J. S Fullerton, of Ashland, for appellant.

S. S Willis, of Ashland, for appellee.

THOMAS J.

Appellant and plaintiff below, W. I. Pratt, filed this ordinary action against the partnership of Gilly Bros. & Co., a firm of which appellee and defendant below, J. F. York, was a member seeking to recover a judgment against the members of the firm on four promissory notes, which defendants as a partnership executed to the Brennard Manufacturing Company on December 11, 1916, and aggregating $430. The notes were executed by appellee, York, in the name of his firm. The other members of the firm were not summoned, and in his separate answer he denied they were firm obligations, and also denied that the obligee in them, the Brennard Manufacturing Company, had ever indorsed them to plaintiff. In another paragraph his answer alleged "that the said writings and each of them was obtained from this defendant by fraud, covin, and misrepresentation of the said Brennard Manufacturing Company, its agents, and servants," and that plaintiff had notice thereof "long before they came into his hands." Another paragraph pleaded that the Brennard Manufacturing Company was a partnership and that, before entering into the contract with the firm of Gilly Bros. & Co., forming the consideration for the notes sued on, it had not filed in the office of the clerk of the Greenup county court the statement required by section 199b1 of the Kentucky Statutes, and such failure was relied on as a defense to a recovery. The reply denied the defense of fraud, covin, and misrepresentation, and in avoidance of the failure to comply with the section of the statute, alleged that the transaction out of which the indebtedness was incurred was an interstate one and that the provisions of the statute did not apply to it. The rejoinder put in issue that avoidance, and, upon trial before the court, a jury having been waived, the petition was dismissed. Plaintiff's motion for a new trial was overruled, and he has filed the transcript in this court with a motion for an appeal. A number of alleged errors are urged in brief for appellant, but we deem it necessary to discuss only those referred to below.

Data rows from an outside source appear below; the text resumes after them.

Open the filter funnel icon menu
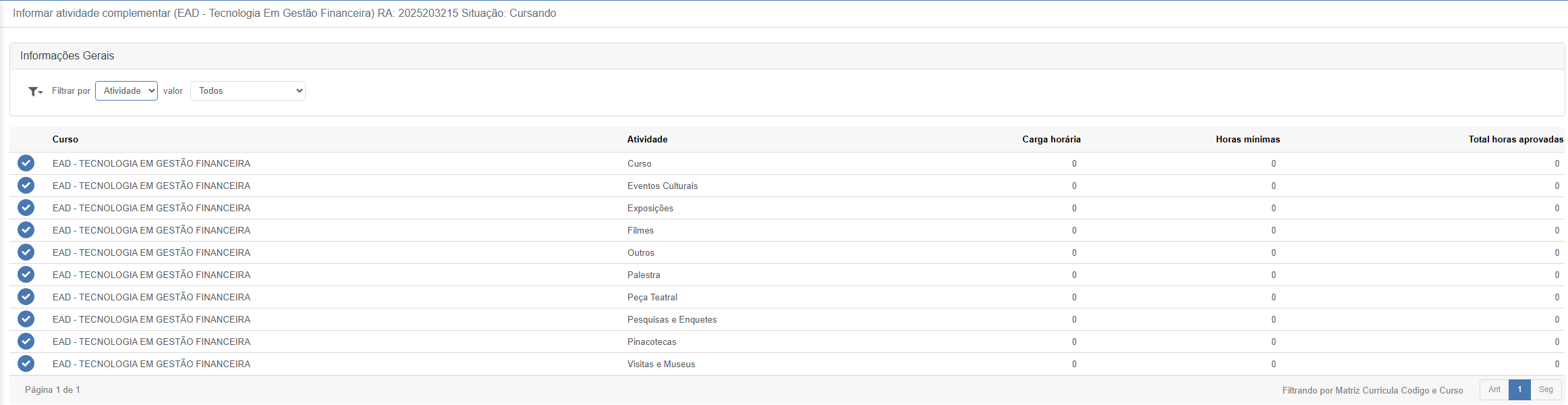 point(35,91)
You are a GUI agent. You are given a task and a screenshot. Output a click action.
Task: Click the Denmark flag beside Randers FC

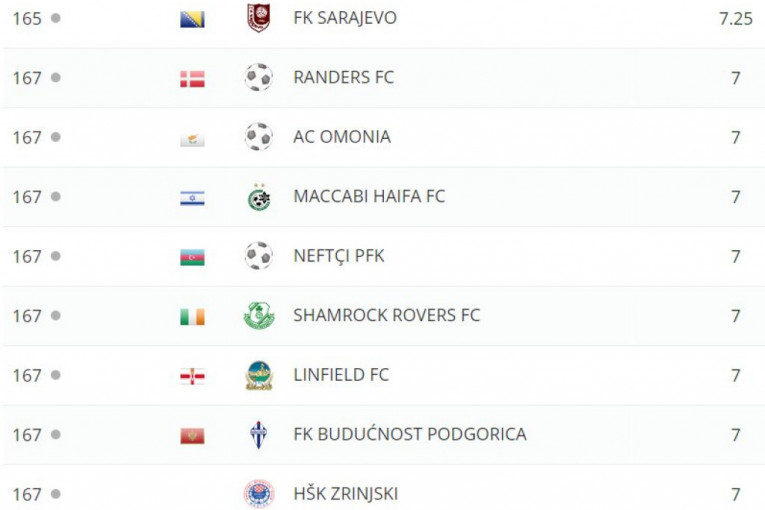click(x=192, y=79)
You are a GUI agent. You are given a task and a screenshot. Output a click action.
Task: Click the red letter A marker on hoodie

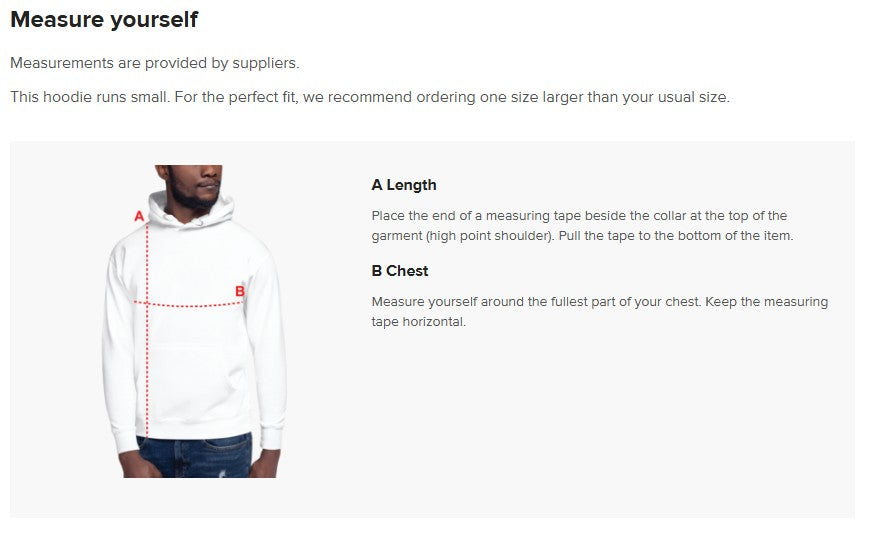click(x=139, y=216)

The Brennard Manufacturing Company is a partnership composed of T. O. Loveland and J. L. Records, which is located at Iowa City, Iowa, and its business is to sell to merchants plans and premiums for popularity contests similar to that involved in the case of Commercial Security Co. v. Archer, 179 Ky. 842, 201 S.W. 479, and the same as was involved in the case of Pratt v. Rounds, 160 Ky. 358, 169 S.W. 848. Through the solicitations of an agent, the firm of Gilly Bros. & Co., engaged in business in Russell, Ky. gave an order to the Brennard Manufacturing Company for a list of premiums, including a piano, some watches, silverware, and other articles, as well as advertising matter, all of which were set out in detail as a part of the contract, and the firm agreed to and did execute its promissory notes in consideration therefor, aggregating $640, two of which, aggregating $210, were paid. The Brennard Manufacturing Company agreed to send an organizer to assist the firm in putting into operation the contest and in conducting it, at least until its members became familiar with the method, and who was to remain with the firm "for such a period as Brennard Manufacturing Company may deem necessary." The company further agreed in the contract to conduct all the correspondence "with contestants and clubs in conducting and managing the entire trade extension campaign." It furthermore agreed that if, during the year in which the contest was conducted, one-half of one per cent of the gross sales of the firm of Gilly Bros. & Co. did not amount to $640, it would pay the deficiency, but, in order for it to be so obligated, Gilly Bros. & Co. agreed to do certain things with reference to conducting the contest, and to promptly pay their notes as they fell due.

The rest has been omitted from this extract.